Analysts say the move was a silver lining in a dark cloud and helped reassure shaken technology investors who have been selling stocks because of fears of a decrease in spending.
"With these market conditions, we felt it was important to get our results out as soon as possible," Mike Fay, a spokesperson for IBM, told us.
The computer and software maker reported an increase of 22 percent in its third-quarter earnings of $2.05 per share, up from $1.68 in the same quarter of 2007. The unexpected announcement pushed up IBM's stock price.

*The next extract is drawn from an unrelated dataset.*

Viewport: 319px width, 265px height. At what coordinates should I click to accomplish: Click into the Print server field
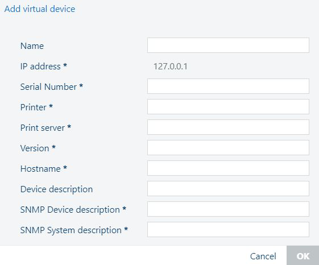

IBM's earnings beat forecasts on Wall Street, which had predicted a four-cent difference. But sales were not on target with analysts' estimates of $26.5 billion. Some analysts in recent days pulled back their initial estimates for IBM's earnings for the quarter and year given the economy and how it might impact the company's sales.
IBM's income for the quarter was $2.8 billion, an increase of 20 percent, according to the company. At the end of the third quarter, IBM's year-to-date free cash flow was approximately $6.4 billion and its cash balance was $9.8 billion.
"Our results demonstrate that the combination of a steady base of recurring revenue and profits, investments for growth in emerging markets, a range of products and services that deliver value to clients, and a strong and flexible financial foundation give IBM a competitive edge in good times and tough times," said Samuel J. Palmisano, IBM chairman, president and chief executive officer. "We remain confident in our full-year outlook."
IBM executives said the company expects full-year earnings per share to be a minimum of $8.75 with a year-to-year growth of 22 percent.
In the Clouds
The earnings preview comes after IBM made a strategic move to help its customers during a tough economic period by rolling out an initiative in cloud computing.
The move was based on challenges faced by its customers, according to IBM, who need to grow in a global economy while dealing with a perfect storm of data deluge, a regulatory environment, and a widening gap in IT skills. These challenges, according to IBM, are placing additional financial pressures on clients already strapped for resources.
IBM plans to join the effort in cloud computing by offering its own cloud services portfolio; helping others design, build, deliver and market cloud services; and help customers integrate cloud services into their businesses.